И подступивший боец сунул мне в скользкую от крови и пота руку золотистый ключик на брелке с полуолимпийским символом колец. Я никак не мог сжать пальцы, и боец молчаливо помог, накрыв мою ладонь своей.
— Пусть уходят, — кивнул Константин. — И пусть знают моё Слово.
Слово Великого! Нерушимое, необоримое, необратимое. Магия которого связывает судьбы так же крепко, как узы супружества, клятва верности или обет мести! Слово, за исполнением которого будет надзирать само Небо!
На Великого во все глаза смотрели не только мы с Женькой. Его слушали все, кто стоял рядом. Мы все словно попали в древнюю легенду о сильных воинах, большой дружбе и Великом Туре. Звенела напряжённая реальность, пронзённая цепью поступков, нанизанных на ось нашей встречи. И слова Великого подхватывал тихий ветерок — этот ветер должен был нести весть от Ведущего до всех уголков русской земли, до каждого, кто живёт уложением Храма. Слова пресветлого, который приказывает. Вся реальность мира — грань за гранью — становилась свидетелем Слова Тэра.

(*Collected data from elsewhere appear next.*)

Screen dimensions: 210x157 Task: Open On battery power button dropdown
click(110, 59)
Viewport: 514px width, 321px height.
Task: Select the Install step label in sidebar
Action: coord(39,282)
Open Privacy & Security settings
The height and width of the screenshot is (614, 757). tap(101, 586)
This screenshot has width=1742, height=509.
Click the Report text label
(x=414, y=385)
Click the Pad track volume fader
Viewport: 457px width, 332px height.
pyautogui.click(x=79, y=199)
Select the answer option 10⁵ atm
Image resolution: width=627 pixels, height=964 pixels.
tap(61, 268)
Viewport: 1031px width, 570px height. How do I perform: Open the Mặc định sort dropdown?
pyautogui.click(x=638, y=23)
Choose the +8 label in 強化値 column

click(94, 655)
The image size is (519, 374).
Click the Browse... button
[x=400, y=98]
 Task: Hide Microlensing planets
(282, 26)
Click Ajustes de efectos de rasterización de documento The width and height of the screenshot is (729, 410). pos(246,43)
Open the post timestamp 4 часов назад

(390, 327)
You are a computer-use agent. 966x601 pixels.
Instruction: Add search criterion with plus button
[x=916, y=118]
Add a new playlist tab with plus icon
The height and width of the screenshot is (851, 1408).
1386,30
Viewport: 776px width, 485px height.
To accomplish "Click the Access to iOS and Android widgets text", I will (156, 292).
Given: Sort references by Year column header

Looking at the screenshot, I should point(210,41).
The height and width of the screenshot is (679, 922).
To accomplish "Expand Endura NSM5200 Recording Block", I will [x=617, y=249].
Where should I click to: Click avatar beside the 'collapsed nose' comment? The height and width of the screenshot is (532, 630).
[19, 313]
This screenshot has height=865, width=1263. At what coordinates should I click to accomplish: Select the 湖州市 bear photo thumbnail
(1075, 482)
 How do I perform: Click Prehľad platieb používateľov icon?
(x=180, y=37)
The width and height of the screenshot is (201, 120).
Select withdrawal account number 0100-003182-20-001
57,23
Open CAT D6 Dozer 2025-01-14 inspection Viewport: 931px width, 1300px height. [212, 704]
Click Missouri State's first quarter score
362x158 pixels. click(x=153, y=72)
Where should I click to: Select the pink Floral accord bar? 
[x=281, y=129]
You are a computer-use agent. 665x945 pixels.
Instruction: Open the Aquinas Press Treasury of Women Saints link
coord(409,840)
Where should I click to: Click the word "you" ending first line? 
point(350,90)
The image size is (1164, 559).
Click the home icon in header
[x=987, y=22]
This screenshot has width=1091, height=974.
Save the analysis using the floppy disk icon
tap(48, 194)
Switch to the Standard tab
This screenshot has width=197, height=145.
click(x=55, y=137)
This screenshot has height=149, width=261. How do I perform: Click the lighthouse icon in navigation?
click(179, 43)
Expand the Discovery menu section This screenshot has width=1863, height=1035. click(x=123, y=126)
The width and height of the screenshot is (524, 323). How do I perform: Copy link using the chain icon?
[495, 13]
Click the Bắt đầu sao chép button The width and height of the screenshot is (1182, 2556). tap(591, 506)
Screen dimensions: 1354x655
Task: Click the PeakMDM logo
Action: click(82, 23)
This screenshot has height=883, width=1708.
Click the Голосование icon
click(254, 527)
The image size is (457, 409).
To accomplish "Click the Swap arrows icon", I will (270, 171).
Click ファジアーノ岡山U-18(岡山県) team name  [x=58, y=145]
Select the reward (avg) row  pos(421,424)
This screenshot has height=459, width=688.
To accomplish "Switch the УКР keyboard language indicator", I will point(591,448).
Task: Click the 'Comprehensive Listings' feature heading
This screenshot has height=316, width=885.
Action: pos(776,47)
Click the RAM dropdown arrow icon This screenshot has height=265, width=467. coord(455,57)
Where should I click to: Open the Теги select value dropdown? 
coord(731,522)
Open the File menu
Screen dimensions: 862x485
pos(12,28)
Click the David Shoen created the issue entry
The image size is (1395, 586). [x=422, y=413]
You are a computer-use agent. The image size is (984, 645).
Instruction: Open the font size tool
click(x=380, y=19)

— Я даю им три дня убежища — где бы они ни остановились, это место будет признано их домом и не будет осквернено нападением. Через три дня либо один из них придёт в мой дом для принятия смерти за двоих, либо оба примут муки умирания! Три дня! Пусть идут — отпустите.
И, уже отворачиваясь, метнул в землю нож. Клинок встал под Женькину руку косо, почти по рукоять впившись в сухую почву.
Он уходил к вертолёту, потеряв к нам интерес, и бойцы склонялись перед Великим, в который раз доказавший им своё право быть старшим Туром. Лишь когда он отошёл, началось движение.
Один из бойцов показал мне на автомобиль, отданный нам во владение, кто-то помог подняться на ноги Просо. Мы могли идти… И мы пошли. В тишине молчаливого свидетельствования великодушия Константина Великого, в топком солнце, заливающем степь, в едва шуршащей под ногами траве. Шли медленно, спотыкаясь на каждом шагу и молчали. Сил не оставалось. Я вырвался вперёд, чтобы успеть помочь Женьке, нагруженному Чудой.